_WHAT IS REQUIRED_. Below are records; transcribe only the line with "You are a computer-use agent. The width" and those after it, through the last line, without any change.

DATA FOR ANALYSIS Start Marker

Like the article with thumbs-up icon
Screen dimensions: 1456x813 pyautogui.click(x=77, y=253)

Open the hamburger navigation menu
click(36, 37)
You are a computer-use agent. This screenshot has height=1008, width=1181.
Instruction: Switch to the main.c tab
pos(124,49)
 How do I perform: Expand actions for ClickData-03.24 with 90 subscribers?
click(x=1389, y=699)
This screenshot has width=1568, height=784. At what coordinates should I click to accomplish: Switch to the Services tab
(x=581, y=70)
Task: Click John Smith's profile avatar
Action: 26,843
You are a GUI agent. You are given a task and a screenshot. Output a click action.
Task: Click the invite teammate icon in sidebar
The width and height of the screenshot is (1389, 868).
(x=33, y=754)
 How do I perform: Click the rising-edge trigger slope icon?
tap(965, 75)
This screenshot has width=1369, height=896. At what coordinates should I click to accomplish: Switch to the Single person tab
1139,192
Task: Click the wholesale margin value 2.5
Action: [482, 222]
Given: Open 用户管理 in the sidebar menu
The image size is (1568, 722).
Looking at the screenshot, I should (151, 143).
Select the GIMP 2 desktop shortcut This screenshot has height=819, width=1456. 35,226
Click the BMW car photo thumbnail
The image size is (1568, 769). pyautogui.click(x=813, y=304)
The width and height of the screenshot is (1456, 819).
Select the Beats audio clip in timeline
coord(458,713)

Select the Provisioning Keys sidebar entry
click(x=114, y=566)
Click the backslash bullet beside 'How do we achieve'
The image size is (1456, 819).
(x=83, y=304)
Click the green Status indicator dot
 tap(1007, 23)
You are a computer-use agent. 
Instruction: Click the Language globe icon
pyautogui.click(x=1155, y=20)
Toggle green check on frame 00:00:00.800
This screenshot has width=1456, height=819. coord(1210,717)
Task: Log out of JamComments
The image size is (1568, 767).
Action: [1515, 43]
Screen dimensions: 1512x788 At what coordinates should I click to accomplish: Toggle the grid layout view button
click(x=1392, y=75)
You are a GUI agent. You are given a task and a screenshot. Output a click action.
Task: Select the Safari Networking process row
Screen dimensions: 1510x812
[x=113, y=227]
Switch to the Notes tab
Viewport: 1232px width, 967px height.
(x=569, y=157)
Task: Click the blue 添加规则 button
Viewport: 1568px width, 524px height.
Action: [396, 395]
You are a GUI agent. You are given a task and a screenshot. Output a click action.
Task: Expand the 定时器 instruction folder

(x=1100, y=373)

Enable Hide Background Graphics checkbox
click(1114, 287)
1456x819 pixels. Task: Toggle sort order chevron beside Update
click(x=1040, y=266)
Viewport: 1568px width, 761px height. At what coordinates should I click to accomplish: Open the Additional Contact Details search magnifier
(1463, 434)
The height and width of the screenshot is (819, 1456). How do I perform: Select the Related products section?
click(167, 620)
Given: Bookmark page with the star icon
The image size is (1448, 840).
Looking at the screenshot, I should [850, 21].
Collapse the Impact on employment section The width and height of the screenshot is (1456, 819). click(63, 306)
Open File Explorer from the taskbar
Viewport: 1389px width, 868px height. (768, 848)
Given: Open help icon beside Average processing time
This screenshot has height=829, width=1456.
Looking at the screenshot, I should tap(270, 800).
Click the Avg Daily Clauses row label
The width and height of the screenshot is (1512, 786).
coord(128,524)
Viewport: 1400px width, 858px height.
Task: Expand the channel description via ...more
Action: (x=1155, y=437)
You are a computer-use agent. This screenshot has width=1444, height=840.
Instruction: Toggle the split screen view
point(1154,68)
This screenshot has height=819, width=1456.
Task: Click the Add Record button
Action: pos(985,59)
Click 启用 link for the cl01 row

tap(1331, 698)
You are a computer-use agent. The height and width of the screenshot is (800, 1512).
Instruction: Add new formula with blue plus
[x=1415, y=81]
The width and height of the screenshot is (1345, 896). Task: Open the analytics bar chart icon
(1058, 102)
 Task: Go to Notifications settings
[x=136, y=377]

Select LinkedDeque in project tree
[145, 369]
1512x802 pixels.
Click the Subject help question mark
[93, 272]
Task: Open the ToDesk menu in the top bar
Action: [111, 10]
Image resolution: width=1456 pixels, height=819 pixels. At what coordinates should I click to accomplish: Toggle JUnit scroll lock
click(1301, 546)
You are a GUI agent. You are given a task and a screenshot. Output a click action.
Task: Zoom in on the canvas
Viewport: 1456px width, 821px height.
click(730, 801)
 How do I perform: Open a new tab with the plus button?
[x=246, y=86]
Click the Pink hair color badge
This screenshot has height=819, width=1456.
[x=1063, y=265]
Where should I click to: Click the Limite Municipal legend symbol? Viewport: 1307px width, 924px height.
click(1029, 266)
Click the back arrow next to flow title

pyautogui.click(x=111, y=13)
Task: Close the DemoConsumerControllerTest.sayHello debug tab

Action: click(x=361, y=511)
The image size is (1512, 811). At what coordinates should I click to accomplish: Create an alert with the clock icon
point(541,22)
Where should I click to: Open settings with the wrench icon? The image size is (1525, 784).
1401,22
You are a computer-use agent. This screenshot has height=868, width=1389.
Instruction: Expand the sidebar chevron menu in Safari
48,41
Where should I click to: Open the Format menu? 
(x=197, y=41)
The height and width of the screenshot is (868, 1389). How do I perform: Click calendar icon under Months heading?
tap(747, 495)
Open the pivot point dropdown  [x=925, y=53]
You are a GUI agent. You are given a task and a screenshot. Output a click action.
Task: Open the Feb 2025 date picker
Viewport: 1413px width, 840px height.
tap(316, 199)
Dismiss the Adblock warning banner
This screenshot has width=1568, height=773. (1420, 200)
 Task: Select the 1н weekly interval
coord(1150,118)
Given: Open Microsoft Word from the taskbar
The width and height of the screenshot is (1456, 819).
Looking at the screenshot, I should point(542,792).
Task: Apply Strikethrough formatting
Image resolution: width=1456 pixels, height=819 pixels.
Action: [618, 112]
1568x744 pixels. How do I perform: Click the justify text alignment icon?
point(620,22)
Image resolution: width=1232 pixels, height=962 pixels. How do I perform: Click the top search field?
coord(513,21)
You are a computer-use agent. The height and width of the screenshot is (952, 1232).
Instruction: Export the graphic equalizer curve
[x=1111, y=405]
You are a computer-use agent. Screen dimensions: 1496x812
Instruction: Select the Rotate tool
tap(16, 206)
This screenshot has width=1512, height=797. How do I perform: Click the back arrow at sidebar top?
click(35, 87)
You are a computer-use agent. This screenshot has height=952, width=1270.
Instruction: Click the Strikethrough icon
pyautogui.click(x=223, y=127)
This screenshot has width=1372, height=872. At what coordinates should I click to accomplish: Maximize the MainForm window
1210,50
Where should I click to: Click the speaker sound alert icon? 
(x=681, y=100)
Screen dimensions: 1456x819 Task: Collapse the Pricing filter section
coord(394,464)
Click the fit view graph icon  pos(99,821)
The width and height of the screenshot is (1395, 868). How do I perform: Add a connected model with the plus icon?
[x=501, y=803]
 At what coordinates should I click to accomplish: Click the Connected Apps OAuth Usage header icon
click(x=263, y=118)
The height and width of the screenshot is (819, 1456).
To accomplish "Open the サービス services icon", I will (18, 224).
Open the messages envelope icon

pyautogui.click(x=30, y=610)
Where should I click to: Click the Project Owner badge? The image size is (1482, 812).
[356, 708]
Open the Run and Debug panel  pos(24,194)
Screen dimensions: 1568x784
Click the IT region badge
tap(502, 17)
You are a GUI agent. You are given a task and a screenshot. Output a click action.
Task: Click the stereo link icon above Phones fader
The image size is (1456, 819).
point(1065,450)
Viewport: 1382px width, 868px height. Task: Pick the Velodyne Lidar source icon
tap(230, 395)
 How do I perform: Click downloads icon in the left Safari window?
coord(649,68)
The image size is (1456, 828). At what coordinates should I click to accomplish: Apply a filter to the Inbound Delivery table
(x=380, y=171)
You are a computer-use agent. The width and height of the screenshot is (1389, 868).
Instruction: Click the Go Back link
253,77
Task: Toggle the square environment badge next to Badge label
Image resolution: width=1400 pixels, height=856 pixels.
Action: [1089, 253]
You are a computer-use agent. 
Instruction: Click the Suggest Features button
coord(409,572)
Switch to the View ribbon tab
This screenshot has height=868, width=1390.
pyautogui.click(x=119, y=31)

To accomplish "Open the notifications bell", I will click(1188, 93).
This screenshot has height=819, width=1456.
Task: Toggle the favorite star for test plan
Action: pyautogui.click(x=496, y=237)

DATA FOR ANALYSIS End Marker

_EXERCISE OUTPUT_.
You are a computer-use agent. The width and height of the screenshot is (1389, 868).
Instruction: Click the Go Back link
253,77
Task: Toggle the square environment badge next to Badge label
Image resolution: width=1400 pixels, height=856 pixels.
Action: [1089, 253]
You are a computer-use agent. 
Instruction: Click the Suggest Features button
coord(409,572)
Switch to the View ribbon tab
This screenshot has height=868, width=1390.
pyautogui.click(x=119, y=31)

To accomplish "Open the notifications bell", I will click(1188, 93).
This screenshot has height=819, width=1456.
Task: Toggle the favorite star for test plan
Action: pyautogui.click(x=496, y=237)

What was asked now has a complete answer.